L'absence d'accord au Congrès pourrait aussi conduire à un abaissement pur et simple de la note de Washington, mais ce scénario est "moins probable", note Fitch.
Standard & Poor's avait abaissé le 5 août, la note des Etats-Unis, leur accordant un "AA+" signifiant qu'ils restent un émetteur de qualité dont la capacité à rembourser ses dettes est à l'abri des changements de conjoncture.
S&P avait justifié cette décision par la présence de "risques" que le pays prenne des mesures insuffisantes contre son déficit budgétaire. Pour elle, le débat politique n'est pas à la hauteur des problèmes causés par une dette publique de plus de 14.500 milliards de dollars.

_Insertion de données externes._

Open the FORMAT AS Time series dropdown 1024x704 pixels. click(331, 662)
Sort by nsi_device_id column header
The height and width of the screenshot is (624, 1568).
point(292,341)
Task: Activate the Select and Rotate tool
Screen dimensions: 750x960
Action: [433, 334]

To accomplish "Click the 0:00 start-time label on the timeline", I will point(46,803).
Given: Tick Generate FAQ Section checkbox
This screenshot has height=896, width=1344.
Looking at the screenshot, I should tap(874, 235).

Le Trésor américain, qui avait accusé S&P de grossières erreurs de calcul, a réagi à l'annonce de Fitch en affirmant valoir "AAA" mais a exhorté le Congrès à prendre "des mesures supplémentaires pour s'attaquer aux défis que pose [la] situation budgétaire" du pays à long terme.
Dotée d'un siège à New York et d'un autre à Londres, Fitch Ratings est une filiale de Fimalac, société de participation de l'homme d'affaires français Marc Ladreit de Lacharrière.
La troisième grande agence de notation, Moody's, a confirmé le 7 août le "triple A" qu'elle accorde aux Etats-Unis, et a indiqué qu'elle n'excluait pas de leur retirer, mais pas dans l'immédiat.
Surgissant dans un environnement d'inquiétudes sur la viabilité de la croissance économique aux Etats-Unis et en Europe et les problèmes liés à la dette de certains pays du Vieux Continent, la décision de S&P a ébranlé pendant plusieurs jours les Bourses mondiales.
Paradoxalement, cette tempête financière a confirmé le statut spécial dont jouissent les Etats-Unis puisque les investisseurs tourmentés sont venus en nombre chercher refuge dans les obligations du Trésor américain.
"Les émissions de l'Etat fédéral américain, qu'il s'agisse du dollar ou des bons du Trésor, restent la référence mondiale et, en conséquence, le pays bénéficie d'une flexibilité financière hors pair et d'une tolérance accrue vis-à-vis de a dette", estime Fitch.
Selon elle, le ratio de la dette publique des Etats-Unis à leur PIB, qui avoisine 100%, se stabilisera à 105% entre 2016 et 2020, soit "plus haut que pour tout autre Etat actuellement noté 'AAA'".
L'agence prévient que c'est la limite maximale permettant au pays de conserver cette note.